- [Problem to solve]:
Reproduce every line from the one containing "Given: Toggle eraser mode in the top toolbar" down to the one containing "coord(738,89)", with both of those lines included.

- [Information provided]:

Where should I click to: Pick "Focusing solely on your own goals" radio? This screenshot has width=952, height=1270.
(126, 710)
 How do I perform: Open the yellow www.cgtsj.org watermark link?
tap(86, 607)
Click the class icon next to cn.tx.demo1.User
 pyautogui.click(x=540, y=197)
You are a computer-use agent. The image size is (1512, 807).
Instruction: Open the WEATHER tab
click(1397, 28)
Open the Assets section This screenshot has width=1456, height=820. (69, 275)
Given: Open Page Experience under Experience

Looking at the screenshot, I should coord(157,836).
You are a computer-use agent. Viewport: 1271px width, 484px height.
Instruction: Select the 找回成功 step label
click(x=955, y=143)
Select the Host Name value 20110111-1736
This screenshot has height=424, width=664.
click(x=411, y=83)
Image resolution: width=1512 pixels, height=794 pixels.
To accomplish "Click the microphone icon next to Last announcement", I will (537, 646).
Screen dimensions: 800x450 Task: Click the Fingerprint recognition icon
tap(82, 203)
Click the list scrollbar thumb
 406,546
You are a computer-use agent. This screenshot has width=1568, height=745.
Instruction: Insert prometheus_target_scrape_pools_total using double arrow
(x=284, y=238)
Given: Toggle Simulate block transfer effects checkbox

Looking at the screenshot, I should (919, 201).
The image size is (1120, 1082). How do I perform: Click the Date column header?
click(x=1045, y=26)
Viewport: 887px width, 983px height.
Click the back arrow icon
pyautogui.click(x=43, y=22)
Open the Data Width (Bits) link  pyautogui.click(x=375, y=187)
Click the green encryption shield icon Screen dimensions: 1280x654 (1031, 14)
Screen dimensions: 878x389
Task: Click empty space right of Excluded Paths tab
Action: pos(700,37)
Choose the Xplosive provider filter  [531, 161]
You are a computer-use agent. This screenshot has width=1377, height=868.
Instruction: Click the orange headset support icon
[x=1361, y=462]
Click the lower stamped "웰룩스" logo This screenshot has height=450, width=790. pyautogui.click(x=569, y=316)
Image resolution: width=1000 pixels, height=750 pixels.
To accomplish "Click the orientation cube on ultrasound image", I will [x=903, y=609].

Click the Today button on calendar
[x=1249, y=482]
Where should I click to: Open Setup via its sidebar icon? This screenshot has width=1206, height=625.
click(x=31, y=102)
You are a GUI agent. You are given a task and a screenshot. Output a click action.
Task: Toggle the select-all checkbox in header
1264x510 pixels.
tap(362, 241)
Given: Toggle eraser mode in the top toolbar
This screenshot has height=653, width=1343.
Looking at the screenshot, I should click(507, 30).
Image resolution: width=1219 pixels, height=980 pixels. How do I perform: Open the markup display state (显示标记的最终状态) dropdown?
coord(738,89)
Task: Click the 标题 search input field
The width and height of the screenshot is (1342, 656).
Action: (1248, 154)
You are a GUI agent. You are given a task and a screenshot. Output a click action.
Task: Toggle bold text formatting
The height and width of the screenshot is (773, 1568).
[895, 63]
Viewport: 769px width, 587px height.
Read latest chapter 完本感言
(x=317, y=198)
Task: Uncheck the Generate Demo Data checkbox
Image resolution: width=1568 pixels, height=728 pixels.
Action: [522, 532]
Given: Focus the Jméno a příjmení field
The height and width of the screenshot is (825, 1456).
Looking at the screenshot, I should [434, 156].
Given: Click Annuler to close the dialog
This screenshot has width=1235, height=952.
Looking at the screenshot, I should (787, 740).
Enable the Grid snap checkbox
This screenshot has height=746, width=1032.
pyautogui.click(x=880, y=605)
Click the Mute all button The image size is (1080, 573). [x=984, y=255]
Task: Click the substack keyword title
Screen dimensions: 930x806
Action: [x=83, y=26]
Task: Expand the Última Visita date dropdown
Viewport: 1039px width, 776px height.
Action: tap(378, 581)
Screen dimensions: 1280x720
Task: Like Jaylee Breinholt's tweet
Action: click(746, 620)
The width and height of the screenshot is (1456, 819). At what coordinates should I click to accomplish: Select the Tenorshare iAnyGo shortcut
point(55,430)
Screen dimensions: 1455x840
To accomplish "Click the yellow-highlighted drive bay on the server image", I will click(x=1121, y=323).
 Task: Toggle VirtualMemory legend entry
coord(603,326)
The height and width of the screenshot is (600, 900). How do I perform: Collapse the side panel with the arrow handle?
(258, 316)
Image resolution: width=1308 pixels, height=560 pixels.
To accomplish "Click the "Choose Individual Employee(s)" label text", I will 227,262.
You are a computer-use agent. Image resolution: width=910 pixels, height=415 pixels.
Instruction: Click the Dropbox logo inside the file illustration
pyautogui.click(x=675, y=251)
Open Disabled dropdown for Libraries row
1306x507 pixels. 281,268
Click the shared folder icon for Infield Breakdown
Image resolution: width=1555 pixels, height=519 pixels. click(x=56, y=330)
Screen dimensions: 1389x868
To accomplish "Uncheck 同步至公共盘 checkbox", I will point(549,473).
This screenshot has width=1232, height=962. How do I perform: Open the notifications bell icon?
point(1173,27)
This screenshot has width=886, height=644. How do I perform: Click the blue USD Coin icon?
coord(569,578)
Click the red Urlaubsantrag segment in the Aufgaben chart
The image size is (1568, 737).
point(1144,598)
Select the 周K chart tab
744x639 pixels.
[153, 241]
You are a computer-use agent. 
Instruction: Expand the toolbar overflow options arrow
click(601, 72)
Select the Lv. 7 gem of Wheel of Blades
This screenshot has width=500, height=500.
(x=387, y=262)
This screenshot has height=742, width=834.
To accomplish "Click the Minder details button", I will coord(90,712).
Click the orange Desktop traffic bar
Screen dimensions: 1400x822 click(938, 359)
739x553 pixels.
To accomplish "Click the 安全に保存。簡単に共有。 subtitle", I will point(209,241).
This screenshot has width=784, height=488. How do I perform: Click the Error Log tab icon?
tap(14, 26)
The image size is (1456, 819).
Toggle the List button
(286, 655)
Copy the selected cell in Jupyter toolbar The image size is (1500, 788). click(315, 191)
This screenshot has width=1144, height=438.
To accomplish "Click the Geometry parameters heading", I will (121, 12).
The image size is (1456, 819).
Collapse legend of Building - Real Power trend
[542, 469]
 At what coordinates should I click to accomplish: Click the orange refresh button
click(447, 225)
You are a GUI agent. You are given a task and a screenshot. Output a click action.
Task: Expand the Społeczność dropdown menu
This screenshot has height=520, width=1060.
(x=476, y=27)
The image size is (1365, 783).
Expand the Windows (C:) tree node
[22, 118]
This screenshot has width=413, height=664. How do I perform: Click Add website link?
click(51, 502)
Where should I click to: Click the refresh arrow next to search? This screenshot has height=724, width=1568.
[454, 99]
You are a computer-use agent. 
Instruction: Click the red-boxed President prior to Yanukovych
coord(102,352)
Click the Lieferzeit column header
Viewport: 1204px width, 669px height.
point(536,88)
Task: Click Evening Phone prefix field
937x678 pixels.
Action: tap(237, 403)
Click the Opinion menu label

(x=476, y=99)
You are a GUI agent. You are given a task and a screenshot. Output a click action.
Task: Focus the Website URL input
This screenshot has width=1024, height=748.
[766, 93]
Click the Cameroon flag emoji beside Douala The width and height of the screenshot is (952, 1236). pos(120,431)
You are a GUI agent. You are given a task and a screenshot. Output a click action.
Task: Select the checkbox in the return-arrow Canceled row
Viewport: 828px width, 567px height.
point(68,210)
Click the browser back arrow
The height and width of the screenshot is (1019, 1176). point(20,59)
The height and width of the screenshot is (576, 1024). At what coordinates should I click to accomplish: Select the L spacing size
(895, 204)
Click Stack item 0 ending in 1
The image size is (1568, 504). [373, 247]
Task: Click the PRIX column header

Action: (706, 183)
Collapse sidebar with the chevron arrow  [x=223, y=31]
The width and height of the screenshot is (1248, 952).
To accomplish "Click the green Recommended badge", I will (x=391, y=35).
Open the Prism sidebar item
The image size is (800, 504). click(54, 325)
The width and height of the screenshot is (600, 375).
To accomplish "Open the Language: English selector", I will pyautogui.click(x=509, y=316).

- [Answer]:
Given: Toggle eraser mode in the top toolbar
This screenshot has height=653, width=1343.
Looking at the screenshot, I should click(507, 30).
Image resolution: width=1219 pixels, height=980 pixels. How do I perform: Open the markup display state (显示标记的最终状态) dropdown?
coord(738,89)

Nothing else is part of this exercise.